§ Requirement
Say the data back exactly as it is written below.

§ Extracted information
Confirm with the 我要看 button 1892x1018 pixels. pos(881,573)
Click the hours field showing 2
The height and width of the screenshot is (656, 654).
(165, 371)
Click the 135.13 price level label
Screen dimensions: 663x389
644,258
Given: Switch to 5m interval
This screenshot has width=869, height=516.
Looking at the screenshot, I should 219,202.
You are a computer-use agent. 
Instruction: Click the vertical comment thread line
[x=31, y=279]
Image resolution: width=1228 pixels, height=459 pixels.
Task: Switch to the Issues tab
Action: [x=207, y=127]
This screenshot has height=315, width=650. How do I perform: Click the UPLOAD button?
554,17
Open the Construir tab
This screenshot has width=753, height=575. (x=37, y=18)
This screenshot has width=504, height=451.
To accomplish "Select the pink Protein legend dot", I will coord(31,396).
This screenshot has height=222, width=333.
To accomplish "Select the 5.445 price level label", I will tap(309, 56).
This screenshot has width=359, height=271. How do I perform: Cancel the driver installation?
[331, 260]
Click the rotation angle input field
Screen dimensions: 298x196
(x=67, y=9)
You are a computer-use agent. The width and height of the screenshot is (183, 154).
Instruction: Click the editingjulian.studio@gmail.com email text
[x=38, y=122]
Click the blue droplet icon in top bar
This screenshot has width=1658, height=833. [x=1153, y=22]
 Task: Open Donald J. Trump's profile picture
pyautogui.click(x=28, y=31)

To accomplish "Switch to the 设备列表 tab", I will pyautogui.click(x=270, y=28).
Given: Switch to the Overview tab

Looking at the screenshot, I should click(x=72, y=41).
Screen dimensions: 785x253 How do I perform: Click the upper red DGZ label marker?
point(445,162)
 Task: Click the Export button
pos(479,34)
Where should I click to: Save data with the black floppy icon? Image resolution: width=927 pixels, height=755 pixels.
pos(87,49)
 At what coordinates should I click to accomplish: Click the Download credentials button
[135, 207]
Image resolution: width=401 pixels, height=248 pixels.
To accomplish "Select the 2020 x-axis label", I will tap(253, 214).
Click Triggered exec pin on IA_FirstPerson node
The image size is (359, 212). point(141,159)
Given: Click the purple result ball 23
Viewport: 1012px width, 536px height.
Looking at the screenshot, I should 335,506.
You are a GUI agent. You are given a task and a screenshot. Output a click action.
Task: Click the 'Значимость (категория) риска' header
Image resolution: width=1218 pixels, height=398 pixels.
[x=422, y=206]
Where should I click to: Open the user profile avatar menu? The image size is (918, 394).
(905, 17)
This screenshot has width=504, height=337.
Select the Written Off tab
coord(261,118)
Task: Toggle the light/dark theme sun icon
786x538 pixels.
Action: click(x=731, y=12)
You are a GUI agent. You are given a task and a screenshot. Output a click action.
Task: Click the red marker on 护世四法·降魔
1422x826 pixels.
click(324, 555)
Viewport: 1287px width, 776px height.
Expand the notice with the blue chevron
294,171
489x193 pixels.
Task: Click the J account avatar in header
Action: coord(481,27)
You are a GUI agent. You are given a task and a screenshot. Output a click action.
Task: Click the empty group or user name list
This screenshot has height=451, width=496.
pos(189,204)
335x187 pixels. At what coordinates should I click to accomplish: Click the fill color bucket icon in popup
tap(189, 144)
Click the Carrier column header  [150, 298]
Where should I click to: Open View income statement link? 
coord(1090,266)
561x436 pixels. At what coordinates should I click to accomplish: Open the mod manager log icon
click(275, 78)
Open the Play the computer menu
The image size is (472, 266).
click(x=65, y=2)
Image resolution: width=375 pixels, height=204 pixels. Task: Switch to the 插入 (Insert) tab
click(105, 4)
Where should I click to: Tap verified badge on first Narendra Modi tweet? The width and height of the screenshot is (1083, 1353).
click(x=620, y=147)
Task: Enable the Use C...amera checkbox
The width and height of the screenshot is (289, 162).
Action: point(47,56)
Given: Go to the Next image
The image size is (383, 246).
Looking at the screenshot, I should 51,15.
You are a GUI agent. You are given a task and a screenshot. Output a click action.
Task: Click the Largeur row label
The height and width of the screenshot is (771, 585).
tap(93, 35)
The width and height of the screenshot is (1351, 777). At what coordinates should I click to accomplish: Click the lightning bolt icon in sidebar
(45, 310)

§ Written response
Confirm with the 我要看 button 1892x1018 pixels. pos(881,573)
Click the hours field showing 2
The height and width of the screenshot is (656, 654).
(165, 371)
Click the 135.13 price level label
Screen dimensions: 663x389
644,258
Given: Switch to 5m interval
This screenshot has width=869, height=516.
Looking at the screenshot, I should 219,202.
You are a computer-use agent. 
Instruction: Click the vertical comment thread line
[x=31, y=279]
Image resolution: width=1228 pixels, height=459 pixels.
Task: Switch to the Issues tab
Action: [x=207, y=127]
This screenshot has height=315, width=650. How do I perform: Click the UPLOAD button?
554,17
Open the Construir tab
This screenshot has width=753, height=575. (x=37, y=18)
This screenshot has width=504, height=451.
To accomplish "Select the pink Protein legend dot", I will coord(31,396).
This screenshot has height=222, width=333.
To accomplish "Select the 5.445 price level label", I will tap(309, 56).
This screenshot has width=359, height=271. How do I perform: Cancel the driver installation?
[331, 260]
Click the rotation angle input field
Screen dimensions: 298x196
(x=67, y=9)
You are a computer-use agent. The width and height of the screenshot is (183, 154).
Instruction: Click the editingjulian.studio@gmail.com email text
[x=38, y=122]
Click the blue droplet icon in top bar
This screenshot has width=1658, height=833. [x=1153, y=22]
 Task: Open Donald J. Trump's profile picture
pyautogui.click(x=28, y=31)

To accomplish "Switch to the 设备列表 tab", I will pyautogui.click(x=270, y=28).
Given: Switch to the Overview tab

Looking at the screenshot, I should click(x=72, y=41).
Screen dimensions: 785x253 How do I perform: Click the upper red DGZ label marker?
point(445,162)
 Task: Click the Export button
pos(479,34)
Where should I click to: Save data with the black floppy icon? Image resolution: width=927 pixels, height=755 pixels.
pos(87,49)
 At what coordinates should I click to accomplish: Click the Download credentials button
[135, 207]
Image resolution: width=401 pixels, height=248 pixels.
To accomplish "Select the 2020 x-axis label", I will tap(253, 214).
Click Triggered exec pin on IA_FirstPerson node
The image size is (359, 212). point(141,159)
Given: Click the purple result ball 23
Viewport: 1012px width, 536px height.
Looking at the screenshot, I should 335,506.
You are a GUI agent. You are given a task and a screenshot. Output a click action.
Task: Click the 'Значимость (категория) риска' header
Image resolution: width=1218 pixels, height=398 pixels.
[x=422, y=206]
Where should I click to: Open the user profile avatar menu? The image size is (918, 394).
(905, 17)
This screenshot has width=504, height=337.
Select the Written Off tab
coord(261,118)
Task: Toggle the light/dark theme sun icon
786x538 pixels.
Action: click(x=731, y=12)
You are a GUI agent. You are given a task and a screenshot. Output a click action.
Task: Click the red marker on 护世四法·降魔
1422x826 pixels.
click(324, 555)
Viewport: 1287px width, 776px height.
Expand the notice with the blue chevron
294,171
489x193 pixels.
Task: Click the J account avatar in header
Action: coord(481,27)
You are a GUI agent. You are given a task and a screenshot. Output a click action.
Task: Click the empty group or user name list
This screenshot has height=451, width=496.
pos(189,204)
335x187 pixels. At what coordinates should I click to accomplish: Click the fill color bucket icon in popup
tap(189, 144)
Click the Carrier column header  [150, 298]
Where should I click to: Open View income statement link? 
coord(1090,266)
561x436 pixels. At what coordinates should I click to accomplish: Open the mod manager log icon
click(275, 78)
Open the Play the computer menu
The image size is (472, 266).
click(x=65, y=2)
Image resolution: width=375 pixels, height=204 pixels. Task: Switch to the 插入 (Insert) tab
click(105, 4)
Where should I click to: Tap verified badge on first Narendra Modi tweet? The width and height of the screenshot is (1083, 1353).
click(x=620, y=147)
Task: Enable the Use C...amera checkbox
The width and height of the screenshot is (289, 162).
Action: point(47,56)
Given: Go to the Next image
The image size is (383, 246).
Looking at the screenshot, I should 51,15.
You are a GUI agent. You are given a task and a screenshot. Output a click action.
Task: Click the Largeur row label
The height and width of the screenshot is (771, 585).
tap(93, 35)
The width and height of the screenshot is (1351, 777). At what coordinates should I click to accomplish: Click the lightning bolt icon in sidebar
(45, 310)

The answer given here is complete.